Once I've gotten everything from the back of the store, I throw 2 more boxes in my cart and head for the front. I start down the cleaning aisle if they need laundry detergent. From here, I go grab 2 cartons of eggs. I grab a box of gelatin near the end of the bakery aisle if they want it, make my way to the cereal aisle for instant coffee, chocolate mix, tang, and tortillas at the end. I wind around and down the noodle aisle where I pick up hot sauce, 2 fideo, 6 ramen, green split peas, lentils, and barley. I loop around to the bread aisle for 2 bread before making it to the produce where I gather 2- 10 pound bags of potatoes, 1 head of lettuce, a 2 pound sack of carrots, celery, cilantro, about 20 jalapeños, 1 cabbage, 14 yellow onions, 1 garlic, 8 apples, 8 oranges, 10-12 bananas, a 2 pound block of cheese, bologna, bacon, and chicken. In the midst of all my grocery shopping, I run into and chat with ladies from church, high school friends’ parents, and older men that think I must be really hungry! The boxes and piled up food often get funny looks, and I get many smiles and hellos.

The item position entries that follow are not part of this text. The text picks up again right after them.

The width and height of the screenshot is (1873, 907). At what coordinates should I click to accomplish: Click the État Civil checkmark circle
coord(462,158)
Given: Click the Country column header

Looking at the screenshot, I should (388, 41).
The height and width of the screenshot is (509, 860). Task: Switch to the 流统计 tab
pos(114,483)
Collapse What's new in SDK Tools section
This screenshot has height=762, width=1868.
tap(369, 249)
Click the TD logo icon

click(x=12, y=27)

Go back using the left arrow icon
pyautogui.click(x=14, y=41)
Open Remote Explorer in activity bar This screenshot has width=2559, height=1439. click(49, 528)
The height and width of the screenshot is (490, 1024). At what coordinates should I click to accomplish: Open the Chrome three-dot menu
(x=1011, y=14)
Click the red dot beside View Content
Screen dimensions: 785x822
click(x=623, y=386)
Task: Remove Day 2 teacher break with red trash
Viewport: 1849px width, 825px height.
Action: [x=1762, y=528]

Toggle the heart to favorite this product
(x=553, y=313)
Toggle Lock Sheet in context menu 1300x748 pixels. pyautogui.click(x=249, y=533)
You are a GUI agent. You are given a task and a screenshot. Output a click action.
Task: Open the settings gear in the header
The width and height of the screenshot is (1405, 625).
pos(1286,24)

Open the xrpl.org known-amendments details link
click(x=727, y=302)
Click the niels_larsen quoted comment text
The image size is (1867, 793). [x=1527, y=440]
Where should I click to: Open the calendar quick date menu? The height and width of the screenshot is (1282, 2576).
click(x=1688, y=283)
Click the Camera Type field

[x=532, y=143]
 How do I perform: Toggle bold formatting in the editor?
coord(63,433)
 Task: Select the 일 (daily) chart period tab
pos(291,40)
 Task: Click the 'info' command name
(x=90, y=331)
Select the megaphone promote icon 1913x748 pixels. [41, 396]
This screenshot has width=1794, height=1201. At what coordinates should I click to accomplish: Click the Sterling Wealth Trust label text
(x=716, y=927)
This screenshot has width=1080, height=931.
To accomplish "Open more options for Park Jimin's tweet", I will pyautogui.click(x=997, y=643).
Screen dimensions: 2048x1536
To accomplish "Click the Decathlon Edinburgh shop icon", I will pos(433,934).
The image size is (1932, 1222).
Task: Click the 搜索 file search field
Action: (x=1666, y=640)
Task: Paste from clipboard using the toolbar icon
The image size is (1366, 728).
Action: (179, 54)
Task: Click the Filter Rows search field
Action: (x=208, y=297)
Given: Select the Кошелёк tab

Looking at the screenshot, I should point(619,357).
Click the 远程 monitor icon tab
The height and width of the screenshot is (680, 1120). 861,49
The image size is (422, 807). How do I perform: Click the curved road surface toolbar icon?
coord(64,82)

I head for the check out line, where they all know my mom and me, and we know them. I load the checkout counter as full as I can without things falling off the side, and go to the front of the counter where the clerk is placing my items unbagged for me to fill in the boxes. I charge the amount to the ranch account, which many of the ladies have memorized the number, and the new folks I show how to do a store charge. I spend far too much time here. I push my cart of food to the back of the store again where one of us will grab it in the morning to go out to a camp. I put the chicken, bacon, and bologna in our corner of the freezer for the night, the manager also reserves a spot there for us. If the guys request extra goodies such as soda, donuts, or beer, I go grab that too.
There are two men at a camp, and each camp gets an order every two weeks. In the summer, there are 8 camps that we shop for, and in the winter there are 5 camps plus the two guys at the ranch. Lambing season looks a little different with 3-4 men with each of the 5 lambing herds and two other guys at two separate camps. A lot more extra food is ordered during this time. In the spring, fall, and winter we are able to take the food right to the camp along with hay and grain for the horses, dog food, wood, and drinking water for the guys, along with corn for the sheep in the winter. In the summer, when we take orders we also take chainsaw gas and oil, grain, dog food, and salt for the sheep. For this exchange, the guys meet us in a certain location at a set time that we set up at our prior meeting two weeks before. They bring their string of 5-8 pack horses that we load all the supplies on.
Along with the groceries we purchase, the men are provided with an unlimited amount of lamb/mutton in the herd that they are able to butcher and eat whenever they want. We provide them with plenty of lunch, soda, and beer during shearing, docking, and fall works. I am known to always have twisted tea, beer, or schnapps in my pickup or saddle bags that I enjoy sharing with the guys whenever I see them, which is quite often! The guys always love when my mom and I make pack trips to them in the summer because my mom cooks the best meals for the guys when we stay with them. It is funny to see how thin the guys are when they first come to work from Peru compared to when their contract is up after the 1& ½ - 3 years here working, they all gain weight while they’re here! Needless to say, I think these guys are well fed, and I sure enjoy eating what they cook.